Welcome to your Tuesday edition of our daily news roundup! Each day on Technapex, we’ll be assembling and posting the top edtech news of the week to keep you in the loop of all things education and technology related. To stay updated on our edtech news, make sure to follow us on Twitter: @Technapex.
Kevin Hudson shares news of the latest Adaptive Learning Research Grant Program’s second phase of funding, which will donate $40,000 to institutions exploring online and flipped classroom teaching styles. The program began by evaluating higher ed institutions, and will now move on to find the most effective teaching methods available.
Issie Lapowsky discusses the MOOC platform of online learning and how this alternative teaching method can be used to assist traditional college courses. As demonstrated by EdX’s involvement with San Jose State University, MOOCs can be used as a “sort of new age textbook” guiding students through difficult courses. This combined teaching method has been seen to be the most effective, and also leads to MOOC providers grossing the highest profits.
Udacity: Creating A More Engaging MOOC – InformationWeek
David Carr reports on Udacity’s latest efforts to create a more immersive and effective MOOC. The company has recently struggled to find student success, and hopes to adapt and bring fresh, stimulating material to its platform.
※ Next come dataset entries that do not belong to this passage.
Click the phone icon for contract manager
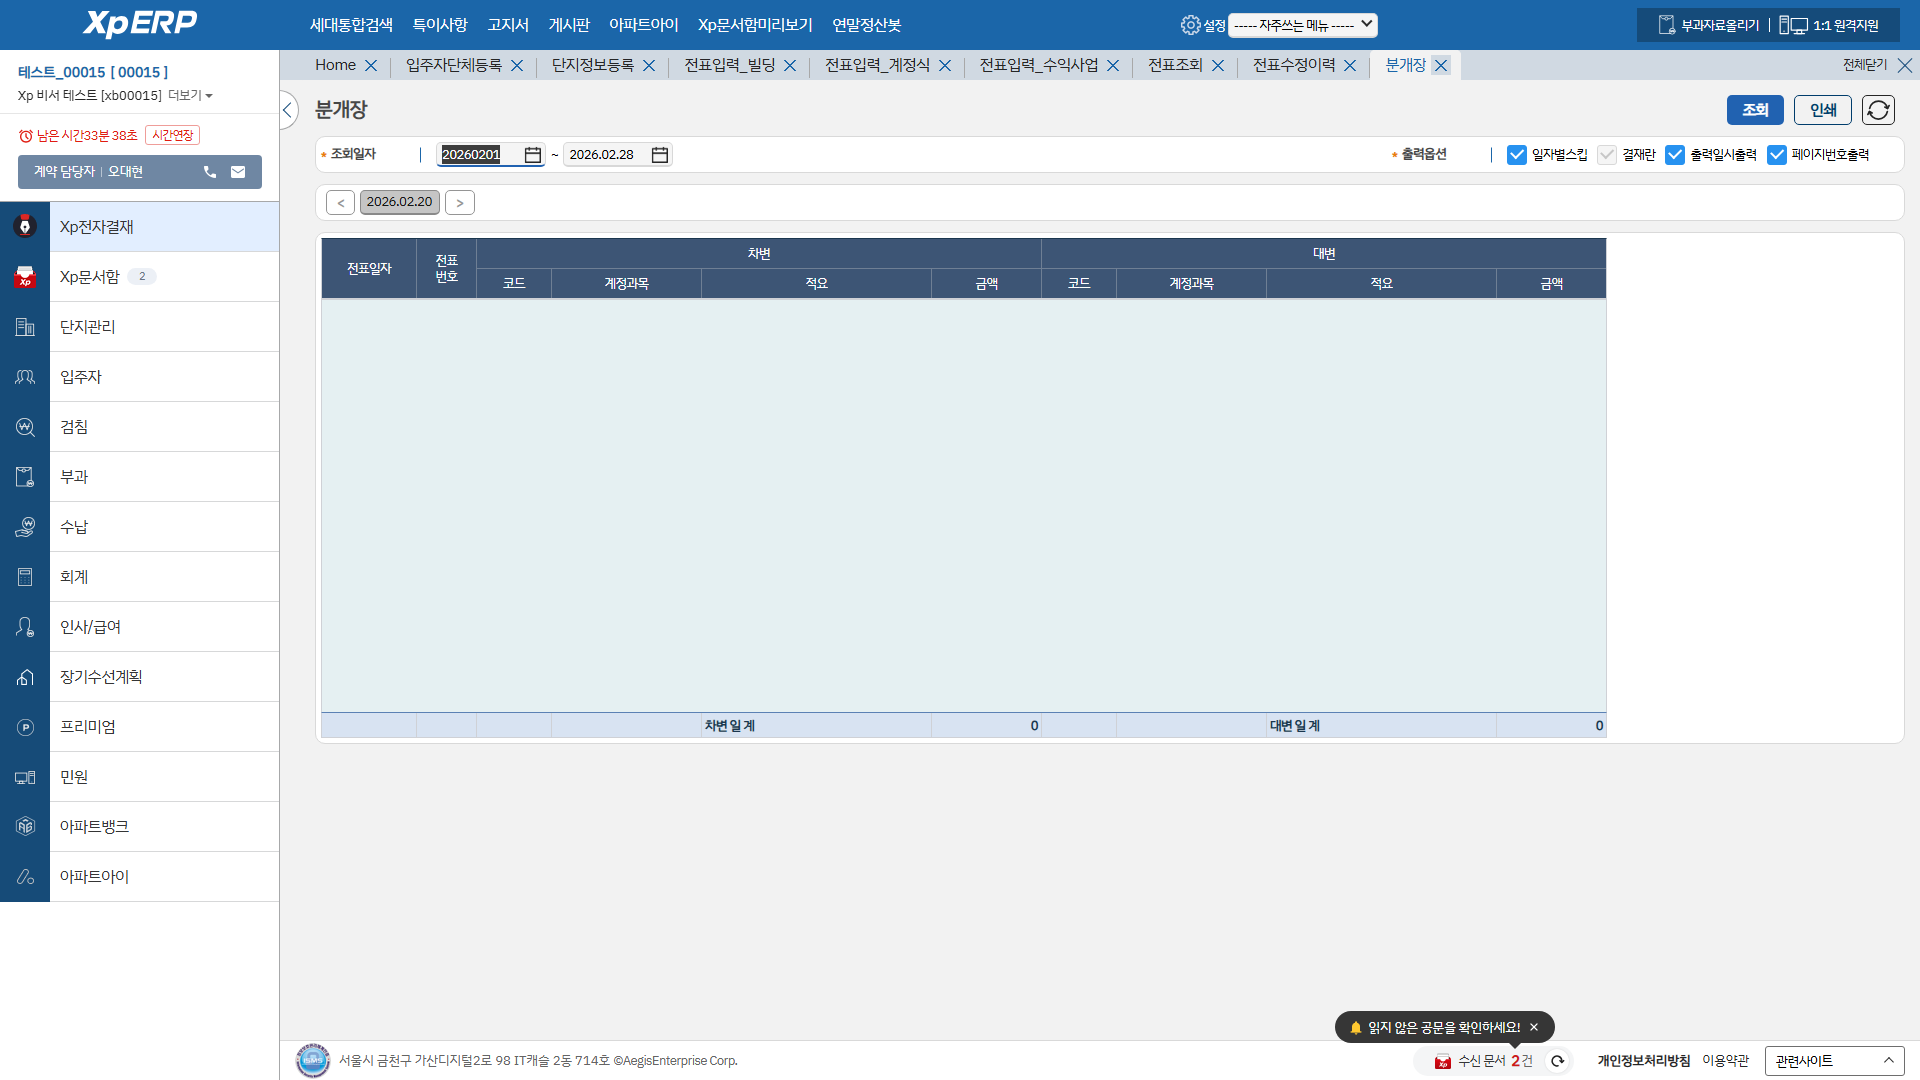Screen dimensions: 1920x1080 coord(210,172)

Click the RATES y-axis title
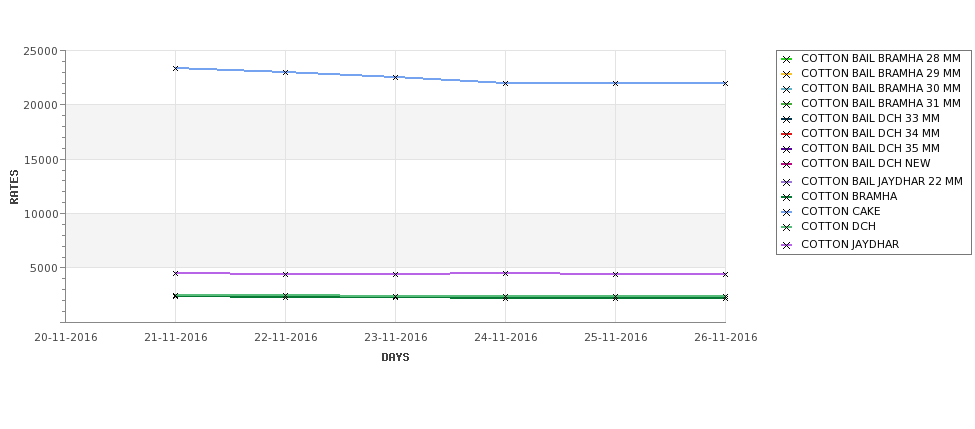14,187
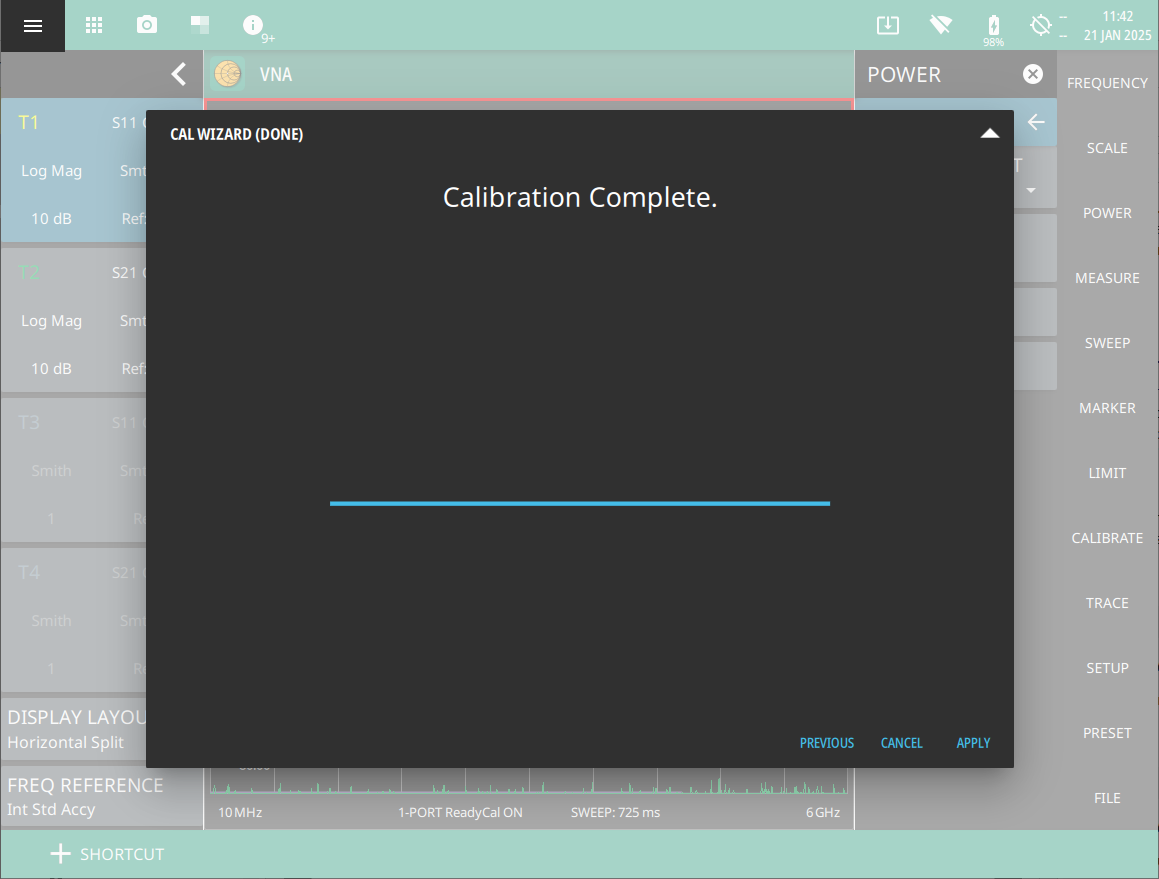Click the Wi-Fi disconnected status icon
Screen dimensions: 1159x879
pos(940,26)
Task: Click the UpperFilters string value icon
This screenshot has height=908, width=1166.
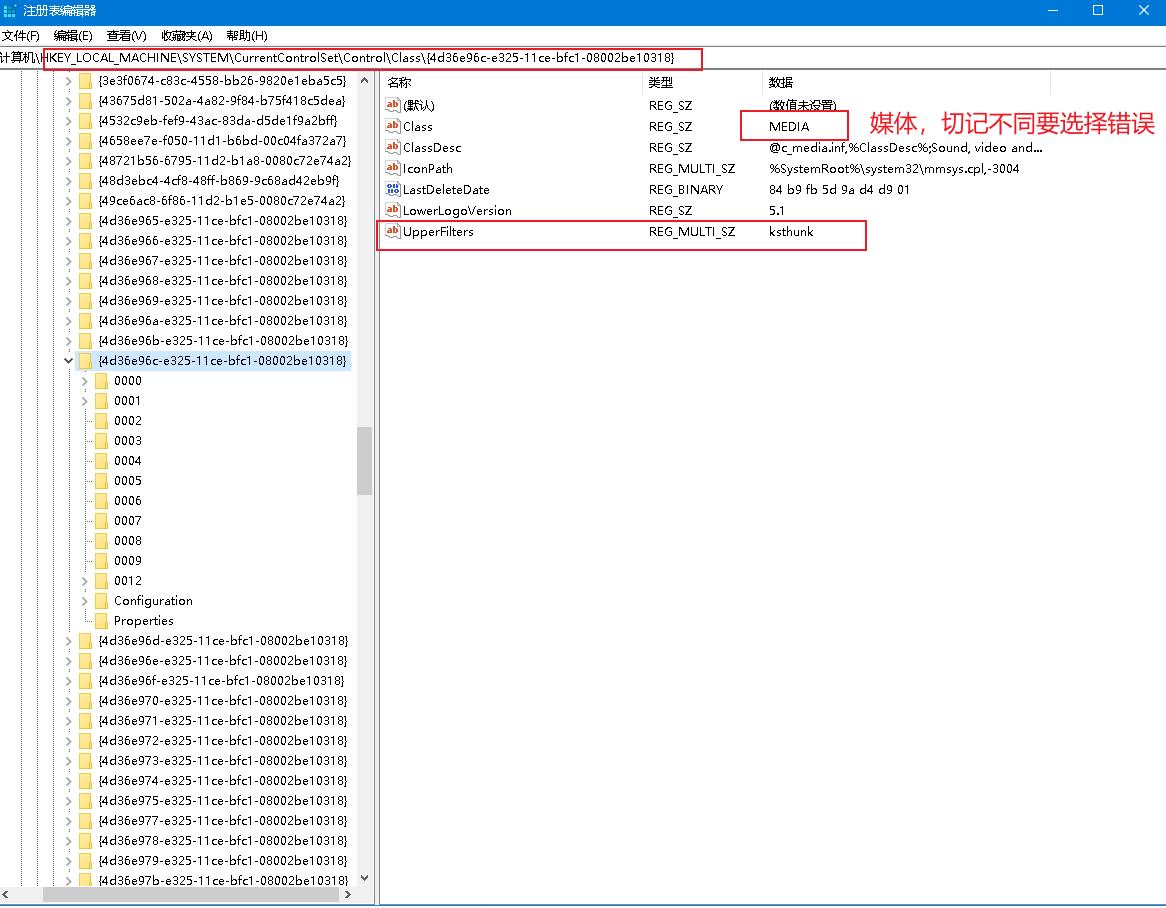Action: tap(393, 232)
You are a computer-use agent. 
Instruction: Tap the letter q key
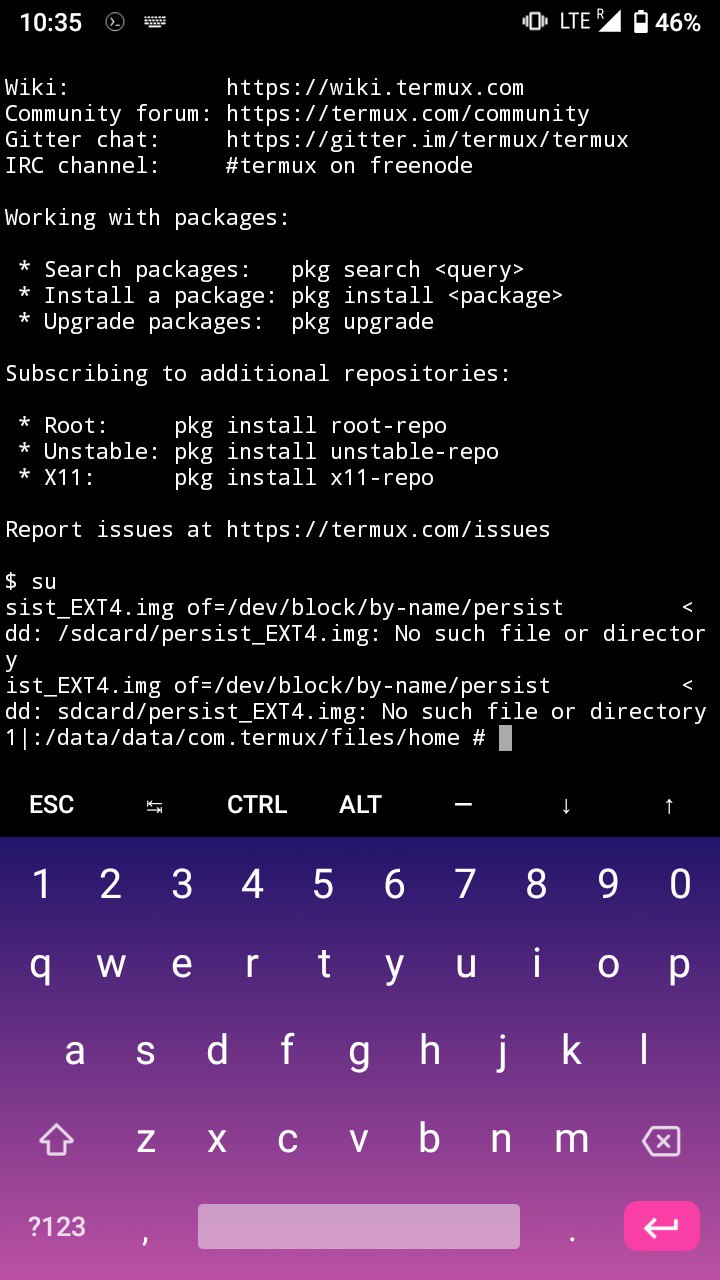pyautogui.click(x=40, y=966)
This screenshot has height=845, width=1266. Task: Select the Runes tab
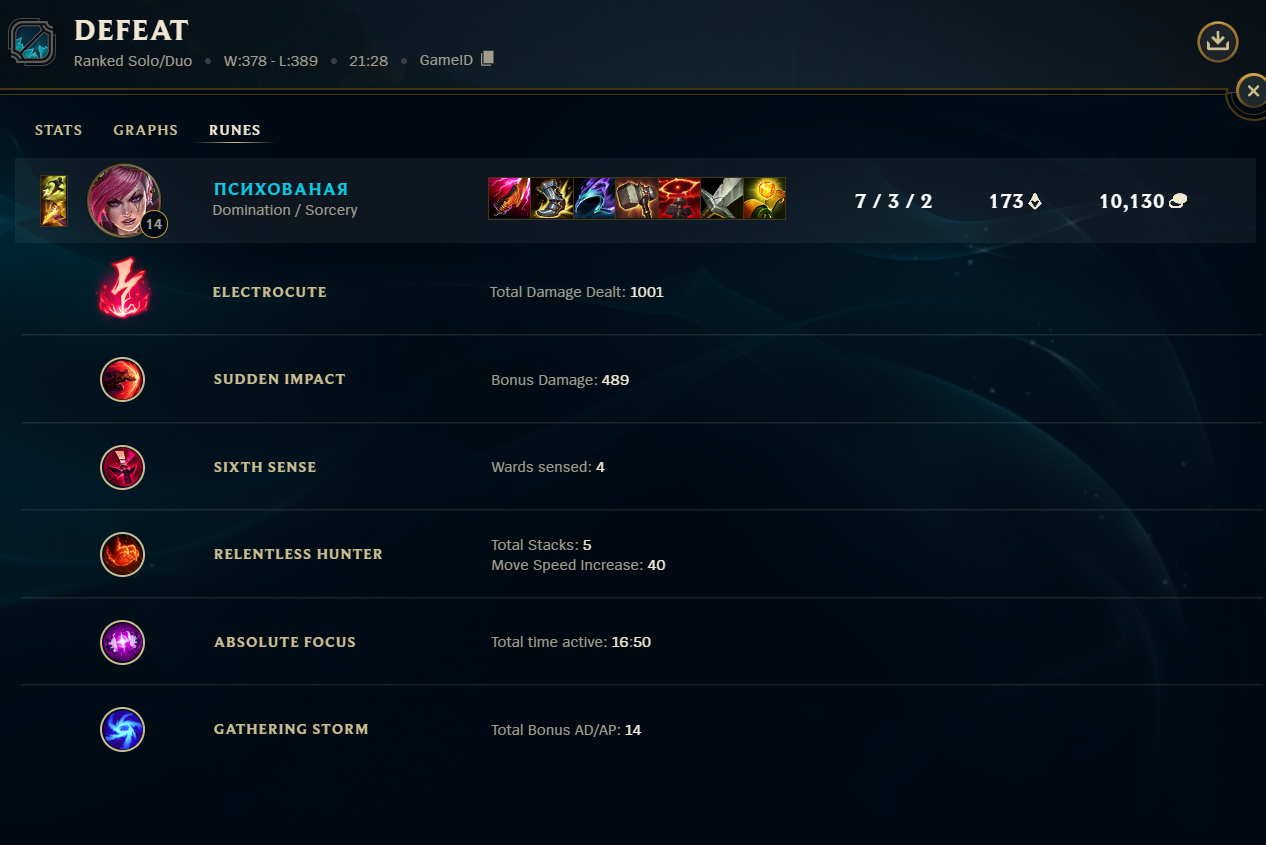[235, 130]
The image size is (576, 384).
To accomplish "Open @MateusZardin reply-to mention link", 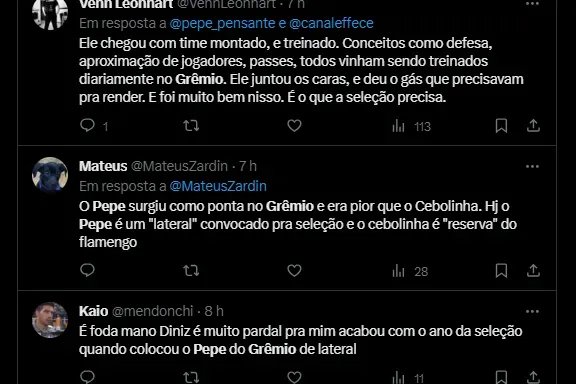I will point(218,186).
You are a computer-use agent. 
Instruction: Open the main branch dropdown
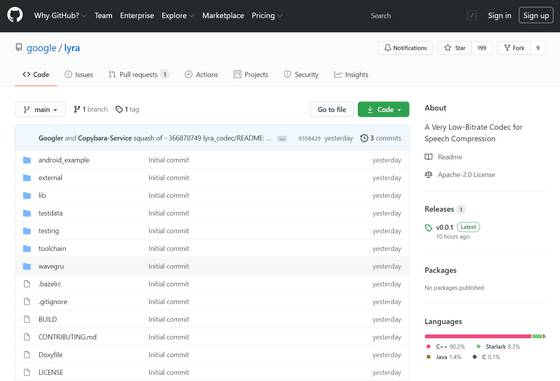(40, 110)
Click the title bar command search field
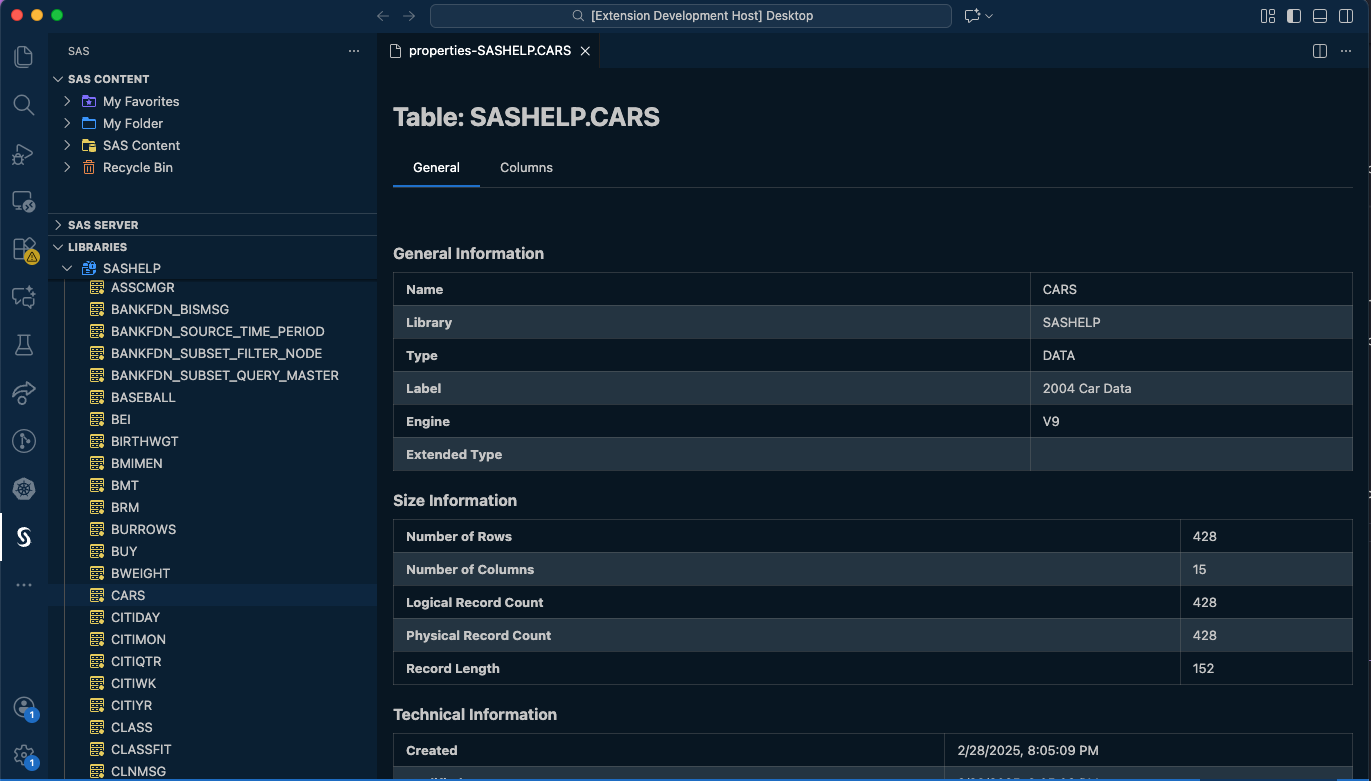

EdX Opens Its MOOC Platform to Developers for Further Expansion – Business Administration Information
Brian Gabriel shares EdX’s recent decision to open up its platform to new developers. The company is looking to expand its reach to those previously unable to receive higher education, and by hiring new developers, this goal of “provid[ing] world-class education to everyone, everywhere, regardless of social status or income” is closer to becoming a reality.
Does research support flipped learning? – eSchool News
Meris Stansbury discusses the various learning methods incorporated into the flipped classroom teaching format. She believes that flipped learning is more efficient way to run a classroom, and shares research that has supported her opinion.
Troy Hicks describes the best ways to teach students to write with digital tools. He shares the importance of educating students about how to efficiently use digital writing tools, and talks about the oncoming prevalence of technological writing methods.
With the imminent implementation of the new Common Core State Standards, schools are putting much more funding into education technologies. Larry Cuban’s recent blog post discusses this trend, and signals that Common Core is the new justification for mass edtech spending.